The reconstruction and interpretation of palaeo-community structure has been based largely on the taxonomic composition and relative abundance of the perserved species. An expanded and more precise understanding of some aspects of the palaeo-community can be deduced from information on the biomass and energy flow of its preserved components. The procedural steps to calculate energy flow in a palaeo-community require as input the size-frequency distribution of each species' population, the size-age relationship for each species, and certain parameters of energy flow that have been measured for living organisms. These parameters are used to: (1) estimate biomass from size, (2) convert biomass into its caloric equivalent, (3) estimate respiration from biomass and age, (4) estimate the energy cost of reproduction from respiration and size at maturity, and (5) calculate total assimilated energy from (2), (3), and (4) above. The quantity of food consumed by an individual or population can also be estimated because ingestion can be estimated from assimilation. These estimates must be summed over the individual's life span rather than evaluated on a yearly time scale, as is normally done in ecologic studies.
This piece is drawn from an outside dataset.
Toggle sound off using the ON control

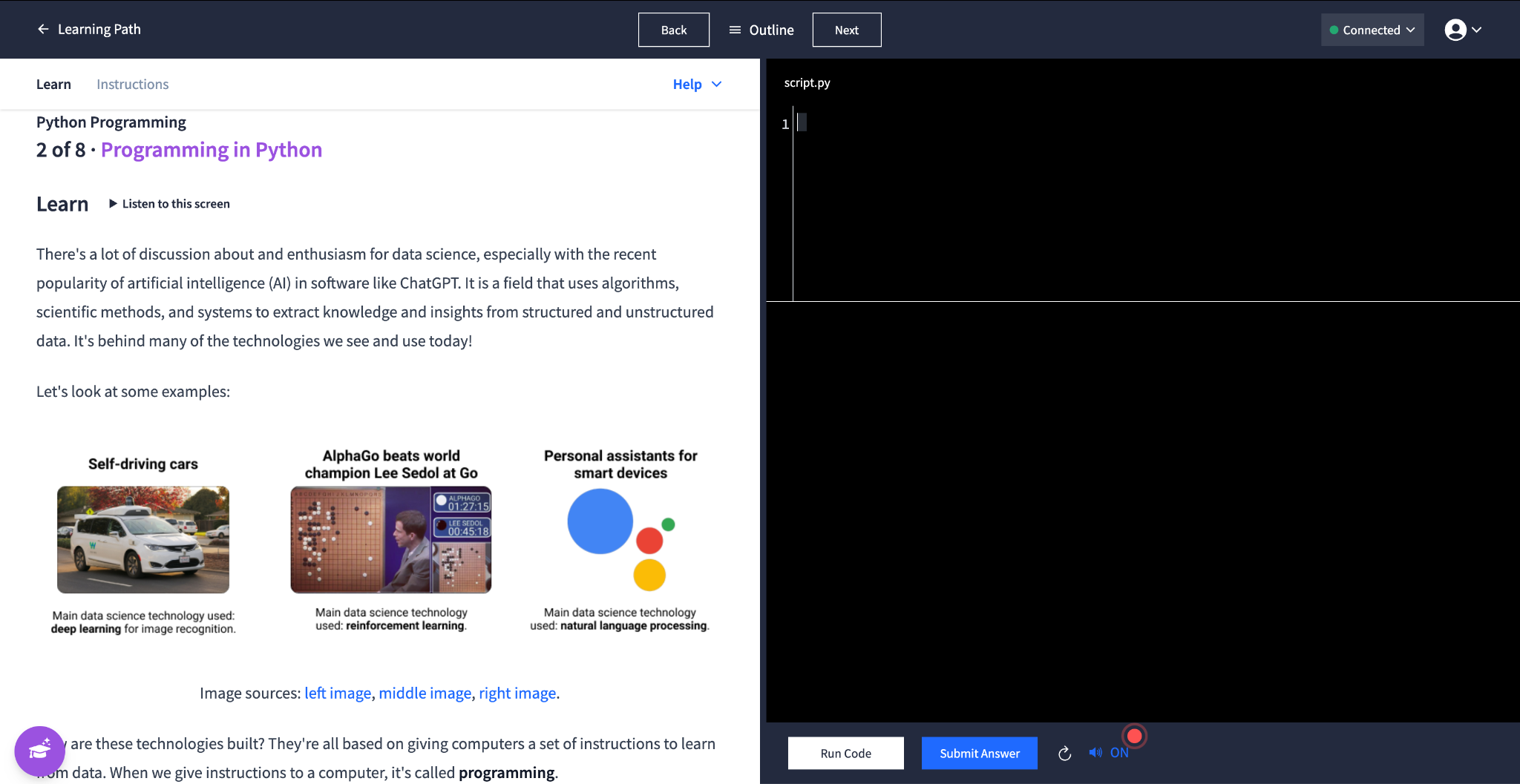1118,752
Therefore, calculations of energy flow may differ substantially from those elucidated in studies of recent communities. The method is used to determine the energy flow in populations of four gastropods and one bivalve from the Stone City Formation (Eocene) of east-central Texas. The relative importance of species differs considerably if assessed by their numerical abundance, their biomass, or the amount of food ingested by them over their lifetimes. For example, Hesperiturris nodocarinatus, the least abundant species numerically, ingested the most prey biomass.